__Task goal__:
An exact copy of the lines from the one containing "Instruction: Click the 3,980円 price cell" through the end of the material is all that is wanted; transcribe only those.

+++ Study material +++

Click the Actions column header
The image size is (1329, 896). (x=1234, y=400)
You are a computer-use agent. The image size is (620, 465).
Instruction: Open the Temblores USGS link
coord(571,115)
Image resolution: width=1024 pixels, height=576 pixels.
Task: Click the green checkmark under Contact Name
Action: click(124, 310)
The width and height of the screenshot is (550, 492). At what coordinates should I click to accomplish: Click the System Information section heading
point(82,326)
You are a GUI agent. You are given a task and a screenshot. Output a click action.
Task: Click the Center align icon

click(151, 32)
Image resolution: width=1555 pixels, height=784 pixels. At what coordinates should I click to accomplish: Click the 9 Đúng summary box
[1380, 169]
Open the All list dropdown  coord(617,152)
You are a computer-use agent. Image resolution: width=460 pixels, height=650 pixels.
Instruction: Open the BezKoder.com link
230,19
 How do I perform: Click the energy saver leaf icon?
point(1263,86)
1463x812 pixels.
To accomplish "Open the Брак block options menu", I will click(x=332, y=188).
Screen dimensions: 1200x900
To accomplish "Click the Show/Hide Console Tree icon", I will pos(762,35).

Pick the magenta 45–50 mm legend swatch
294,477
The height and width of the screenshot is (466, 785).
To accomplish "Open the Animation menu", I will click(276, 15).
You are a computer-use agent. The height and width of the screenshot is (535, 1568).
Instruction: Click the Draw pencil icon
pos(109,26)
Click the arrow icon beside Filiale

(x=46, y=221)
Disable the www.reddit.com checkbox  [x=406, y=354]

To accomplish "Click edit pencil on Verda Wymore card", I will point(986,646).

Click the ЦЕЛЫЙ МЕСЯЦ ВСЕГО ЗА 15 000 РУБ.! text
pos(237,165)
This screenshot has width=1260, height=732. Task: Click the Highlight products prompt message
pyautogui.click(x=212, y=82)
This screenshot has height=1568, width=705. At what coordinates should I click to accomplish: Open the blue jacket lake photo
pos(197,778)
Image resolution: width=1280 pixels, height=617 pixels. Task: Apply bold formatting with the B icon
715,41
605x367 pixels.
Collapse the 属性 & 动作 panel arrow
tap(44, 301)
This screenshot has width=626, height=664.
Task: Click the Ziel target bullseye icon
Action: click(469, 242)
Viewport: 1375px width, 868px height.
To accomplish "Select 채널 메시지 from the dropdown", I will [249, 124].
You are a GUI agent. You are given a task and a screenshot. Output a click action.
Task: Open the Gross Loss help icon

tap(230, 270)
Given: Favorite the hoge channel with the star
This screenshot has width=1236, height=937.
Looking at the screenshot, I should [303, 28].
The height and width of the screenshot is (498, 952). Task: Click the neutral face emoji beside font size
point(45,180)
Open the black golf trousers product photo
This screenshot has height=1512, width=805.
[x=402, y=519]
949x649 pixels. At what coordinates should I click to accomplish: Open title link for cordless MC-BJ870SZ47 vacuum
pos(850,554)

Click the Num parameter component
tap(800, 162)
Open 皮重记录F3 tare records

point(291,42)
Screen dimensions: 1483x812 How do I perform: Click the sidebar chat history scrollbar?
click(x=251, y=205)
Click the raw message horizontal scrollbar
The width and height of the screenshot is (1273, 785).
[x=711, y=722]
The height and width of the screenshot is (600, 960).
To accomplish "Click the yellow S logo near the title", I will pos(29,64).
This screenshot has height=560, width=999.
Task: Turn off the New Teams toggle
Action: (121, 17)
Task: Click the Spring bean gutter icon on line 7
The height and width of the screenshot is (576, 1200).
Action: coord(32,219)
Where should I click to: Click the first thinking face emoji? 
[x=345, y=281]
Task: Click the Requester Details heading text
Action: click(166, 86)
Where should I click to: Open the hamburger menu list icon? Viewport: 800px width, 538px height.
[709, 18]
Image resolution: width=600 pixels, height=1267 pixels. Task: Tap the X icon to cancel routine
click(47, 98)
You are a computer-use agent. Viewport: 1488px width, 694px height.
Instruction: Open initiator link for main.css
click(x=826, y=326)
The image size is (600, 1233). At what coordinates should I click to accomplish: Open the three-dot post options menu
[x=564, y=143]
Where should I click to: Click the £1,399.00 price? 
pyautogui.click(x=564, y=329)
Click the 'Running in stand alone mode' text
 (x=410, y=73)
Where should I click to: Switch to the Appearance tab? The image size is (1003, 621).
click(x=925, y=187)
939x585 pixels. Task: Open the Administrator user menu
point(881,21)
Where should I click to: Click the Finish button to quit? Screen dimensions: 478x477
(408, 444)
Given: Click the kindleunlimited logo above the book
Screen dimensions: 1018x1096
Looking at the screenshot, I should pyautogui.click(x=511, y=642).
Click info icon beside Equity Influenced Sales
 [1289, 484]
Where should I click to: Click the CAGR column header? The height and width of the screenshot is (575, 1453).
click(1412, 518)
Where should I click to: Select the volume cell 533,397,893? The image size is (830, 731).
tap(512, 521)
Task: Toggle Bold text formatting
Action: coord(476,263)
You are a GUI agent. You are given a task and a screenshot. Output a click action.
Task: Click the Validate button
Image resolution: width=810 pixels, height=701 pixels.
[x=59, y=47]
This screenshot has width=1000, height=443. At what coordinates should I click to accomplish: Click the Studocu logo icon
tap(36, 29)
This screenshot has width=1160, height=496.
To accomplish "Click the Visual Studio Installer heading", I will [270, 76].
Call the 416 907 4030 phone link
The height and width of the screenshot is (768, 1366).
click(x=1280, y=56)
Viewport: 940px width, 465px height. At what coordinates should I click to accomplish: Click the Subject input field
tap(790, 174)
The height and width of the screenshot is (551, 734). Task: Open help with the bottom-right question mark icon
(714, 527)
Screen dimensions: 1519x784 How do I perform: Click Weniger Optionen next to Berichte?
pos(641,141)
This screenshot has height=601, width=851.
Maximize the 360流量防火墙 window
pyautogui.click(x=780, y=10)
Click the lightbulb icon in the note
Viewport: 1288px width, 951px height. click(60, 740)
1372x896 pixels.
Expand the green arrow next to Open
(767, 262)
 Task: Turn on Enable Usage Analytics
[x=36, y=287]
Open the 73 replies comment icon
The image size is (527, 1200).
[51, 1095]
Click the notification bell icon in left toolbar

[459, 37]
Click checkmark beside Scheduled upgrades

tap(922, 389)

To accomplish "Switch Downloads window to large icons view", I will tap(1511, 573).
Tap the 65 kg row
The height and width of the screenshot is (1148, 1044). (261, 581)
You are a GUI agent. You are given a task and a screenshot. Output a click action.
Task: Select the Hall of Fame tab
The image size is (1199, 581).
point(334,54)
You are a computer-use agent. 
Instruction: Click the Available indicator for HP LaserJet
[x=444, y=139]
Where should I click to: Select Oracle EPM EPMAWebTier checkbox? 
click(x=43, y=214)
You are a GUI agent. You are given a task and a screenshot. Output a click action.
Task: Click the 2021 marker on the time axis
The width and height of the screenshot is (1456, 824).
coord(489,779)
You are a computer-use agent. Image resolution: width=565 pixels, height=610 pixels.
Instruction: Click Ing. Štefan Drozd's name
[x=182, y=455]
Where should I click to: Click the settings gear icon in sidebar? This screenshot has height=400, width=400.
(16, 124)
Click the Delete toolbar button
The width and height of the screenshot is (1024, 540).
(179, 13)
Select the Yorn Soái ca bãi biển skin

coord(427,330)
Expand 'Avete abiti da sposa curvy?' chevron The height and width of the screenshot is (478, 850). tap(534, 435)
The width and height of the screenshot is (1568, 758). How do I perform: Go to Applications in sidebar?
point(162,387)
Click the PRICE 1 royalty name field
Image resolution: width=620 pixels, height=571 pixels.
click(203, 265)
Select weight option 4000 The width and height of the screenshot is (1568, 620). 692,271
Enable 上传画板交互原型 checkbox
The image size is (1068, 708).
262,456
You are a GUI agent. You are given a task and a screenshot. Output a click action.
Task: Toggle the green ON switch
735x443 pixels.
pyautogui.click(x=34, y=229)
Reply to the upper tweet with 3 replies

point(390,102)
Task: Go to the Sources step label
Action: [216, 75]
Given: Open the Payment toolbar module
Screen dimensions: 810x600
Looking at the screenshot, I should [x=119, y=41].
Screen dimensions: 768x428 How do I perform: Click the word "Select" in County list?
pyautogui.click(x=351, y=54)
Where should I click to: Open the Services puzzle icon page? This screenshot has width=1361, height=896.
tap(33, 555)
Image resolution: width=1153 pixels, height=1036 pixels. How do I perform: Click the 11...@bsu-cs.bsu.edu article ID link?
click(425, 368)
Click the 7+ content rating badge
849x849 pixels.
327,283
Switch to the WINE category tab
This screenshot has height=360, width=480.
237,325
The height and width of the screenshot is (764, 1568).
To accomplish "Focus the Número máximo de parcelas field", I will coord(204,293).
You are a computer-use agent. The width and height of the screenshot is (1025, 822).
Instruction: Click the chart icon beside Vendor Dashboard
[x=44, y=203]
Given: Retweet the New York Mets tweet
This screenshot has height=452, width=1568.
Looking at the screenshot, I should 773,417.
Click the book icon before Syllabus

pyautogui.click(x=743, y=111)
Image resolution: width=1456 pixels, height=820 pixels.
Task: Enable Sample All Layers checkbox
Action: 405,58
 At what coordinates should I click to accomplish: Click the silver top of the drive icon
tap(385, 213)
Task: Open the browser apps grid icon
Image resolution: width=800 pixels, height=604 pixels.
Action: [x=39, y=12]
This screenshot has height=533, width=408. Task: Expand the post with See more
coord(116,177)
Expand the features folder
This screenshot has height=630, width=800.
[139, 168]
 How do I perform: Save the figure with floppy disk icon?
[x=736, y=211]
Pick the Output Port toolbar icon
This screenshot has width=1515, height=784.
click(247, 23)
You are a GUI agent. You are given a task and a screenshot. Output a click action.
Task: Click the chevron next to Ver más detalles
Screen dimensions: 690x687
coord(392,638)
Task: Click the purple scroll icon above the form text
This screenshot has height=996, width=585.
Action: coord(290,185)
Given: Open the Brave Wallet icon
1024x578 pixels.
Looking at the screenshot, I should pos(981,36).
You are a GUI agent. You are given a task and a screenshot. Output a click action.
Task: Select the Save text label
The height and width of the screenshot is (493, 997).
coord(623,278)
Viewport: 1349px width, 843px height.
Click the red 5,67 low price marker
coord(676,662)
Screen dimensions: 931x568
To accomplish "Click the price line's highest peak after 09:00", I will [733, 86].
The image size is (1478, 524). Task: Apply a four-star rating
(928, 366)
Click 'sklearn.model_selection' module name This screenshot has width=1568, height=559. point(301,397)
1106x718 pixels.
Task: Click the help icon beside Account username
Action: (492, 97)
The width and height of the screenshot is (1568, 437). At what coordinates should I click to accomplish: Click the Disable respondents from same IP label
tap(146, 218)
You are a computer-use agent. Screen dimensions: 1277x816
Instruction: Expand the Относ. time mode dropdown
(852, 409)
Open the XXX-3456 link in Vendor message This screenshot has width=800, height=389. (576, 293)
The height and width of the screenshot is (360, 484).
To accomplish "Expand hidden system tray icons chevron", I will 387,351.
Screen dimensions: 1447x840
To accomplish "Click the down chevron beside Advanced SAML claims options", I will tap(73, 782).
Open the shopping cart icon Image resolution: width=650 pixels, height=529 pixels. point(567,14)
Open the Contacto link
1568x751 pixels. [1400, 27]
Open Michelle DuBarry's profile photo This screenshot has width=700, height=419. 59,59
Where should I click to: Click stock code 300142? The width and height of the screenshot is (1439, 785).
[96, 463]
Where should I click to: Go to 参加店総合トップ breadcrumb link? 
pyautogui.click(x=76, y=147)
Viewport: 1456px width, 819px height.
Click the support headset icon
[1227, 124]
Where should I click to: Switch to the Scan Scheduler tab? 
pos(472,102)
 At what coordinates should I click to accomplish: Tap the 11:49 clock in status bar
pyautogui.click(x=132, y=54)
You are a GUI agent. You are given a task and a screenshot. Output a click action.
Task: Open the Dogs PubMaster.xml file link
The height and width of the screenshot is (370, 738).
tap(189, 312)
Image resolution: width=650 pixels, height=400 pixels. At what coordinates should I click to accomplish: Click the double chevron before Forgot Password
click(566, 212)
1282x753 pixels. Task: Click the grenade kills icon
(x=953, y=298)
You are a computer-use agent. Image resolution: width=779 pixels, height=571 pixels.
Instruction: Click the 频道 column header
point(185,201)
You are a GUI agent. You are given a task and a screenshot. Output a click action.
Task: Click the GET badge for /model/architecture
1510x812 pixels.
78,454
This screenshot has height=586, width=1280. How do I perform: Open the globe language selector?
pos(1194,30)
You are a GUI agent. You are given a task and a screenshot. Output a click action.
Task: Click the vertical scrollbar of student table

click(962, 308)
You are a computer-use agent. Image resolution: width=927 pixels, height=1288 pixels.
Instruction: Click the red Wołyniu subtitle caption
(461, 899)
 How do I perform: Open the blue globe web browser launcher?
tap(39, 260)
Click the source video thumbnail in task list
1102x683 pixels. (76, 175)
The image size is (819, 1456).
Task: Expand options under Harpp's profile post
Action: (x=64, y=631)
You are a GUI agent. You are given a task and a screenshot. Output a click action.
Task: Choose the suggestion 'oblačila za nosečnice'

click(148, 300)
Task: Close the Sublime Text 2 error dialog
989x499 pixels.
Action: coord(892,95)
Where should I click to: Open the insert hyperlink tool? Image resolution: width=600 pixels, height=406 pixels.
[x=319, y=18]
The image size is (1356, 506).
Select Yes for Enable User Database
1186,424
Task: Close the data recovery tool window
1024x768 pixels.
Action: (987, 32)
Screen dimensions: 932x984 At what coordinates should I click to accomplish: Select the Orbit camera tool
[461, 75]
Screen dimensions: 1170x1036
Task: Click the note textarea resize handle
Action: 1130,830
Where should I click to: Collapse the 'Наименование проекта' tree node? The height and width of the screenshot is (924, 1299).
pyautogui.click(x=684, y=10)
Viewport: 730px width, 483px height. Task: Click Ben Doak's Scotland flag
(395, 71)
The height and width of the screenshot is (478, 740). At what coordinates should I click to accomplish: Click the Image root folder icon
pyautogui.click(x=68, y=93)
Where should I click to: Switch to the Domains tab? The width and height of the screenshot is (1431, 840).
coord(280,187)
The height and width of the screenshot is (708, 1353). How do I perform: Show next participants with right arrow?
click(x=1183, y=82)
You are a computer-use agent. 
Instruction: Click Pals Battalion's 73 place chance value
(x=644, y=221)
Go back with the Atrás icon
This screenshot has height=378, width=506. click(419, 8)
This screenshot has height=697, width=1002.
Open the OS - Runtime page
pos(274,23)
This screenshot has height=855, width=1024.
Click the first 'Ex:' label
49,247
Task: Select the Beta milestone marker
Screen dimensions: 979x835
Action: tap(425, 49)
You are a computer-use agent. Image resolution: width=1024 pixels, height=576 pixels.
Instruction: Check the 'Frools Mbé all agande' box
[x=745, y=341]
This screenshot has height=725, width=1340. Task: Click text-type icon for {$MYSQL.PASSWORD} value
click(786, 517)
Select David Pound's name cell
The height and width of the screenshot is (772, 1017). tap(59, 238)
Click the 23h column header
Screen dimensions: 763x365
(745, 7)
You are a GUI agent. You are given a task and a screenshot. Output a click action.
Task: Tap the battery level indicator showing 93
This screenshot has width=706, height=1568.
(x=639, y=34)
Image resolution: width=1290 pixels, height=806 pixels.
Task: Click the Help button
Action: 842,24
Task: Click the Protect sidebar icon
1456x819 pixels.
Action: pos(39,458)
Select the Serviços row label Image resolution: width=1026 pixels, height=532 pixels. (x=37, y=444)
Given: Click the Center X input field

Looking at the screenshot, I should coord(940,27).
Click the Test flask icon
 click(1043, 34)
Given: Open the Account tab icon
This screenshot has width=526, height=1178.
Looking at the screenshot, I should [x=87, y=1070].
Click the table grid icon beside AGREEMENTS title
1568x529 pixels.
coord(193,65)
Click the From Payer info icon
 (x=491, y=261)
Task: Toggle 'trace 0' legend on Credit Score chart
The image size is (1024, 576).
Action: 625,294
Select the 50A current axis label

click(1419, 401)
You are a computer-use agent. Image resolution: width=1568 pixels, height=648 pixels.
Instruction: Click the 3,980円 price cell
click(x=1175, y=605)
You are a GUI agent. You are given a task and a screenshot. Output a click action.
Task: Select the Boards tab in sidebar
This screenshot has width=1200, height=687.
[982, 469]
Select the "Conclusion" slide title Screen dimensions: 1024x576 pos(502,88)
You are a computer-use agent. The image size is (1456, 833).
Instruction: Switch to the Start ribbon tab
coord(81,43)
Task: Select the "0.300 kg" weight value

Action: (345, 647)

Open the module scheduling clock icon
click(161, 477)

+++

__Solution to the exercise__:
Instruction: Click the 3,980円 price cell
click(x=1175, y=605)
You are a GUI agent. You are given a task and a screenshot. Output a click action.
Task: Select the Boards tab in sidebar
This screenshot has width=1200, height=687.
[982, 469]
Select the "Conclusion" slide title Screen dimensions: 1024x576 pos(502,88)
You are a computer-use agent. The image size is (1456, 833).
Instruction: Switch to the Start ribbon tab
coord(81,43)
Task: Select the "0.300 kg" weight value

Action: (345, 647)

Open the module scheduling clock icon
click(161, 477)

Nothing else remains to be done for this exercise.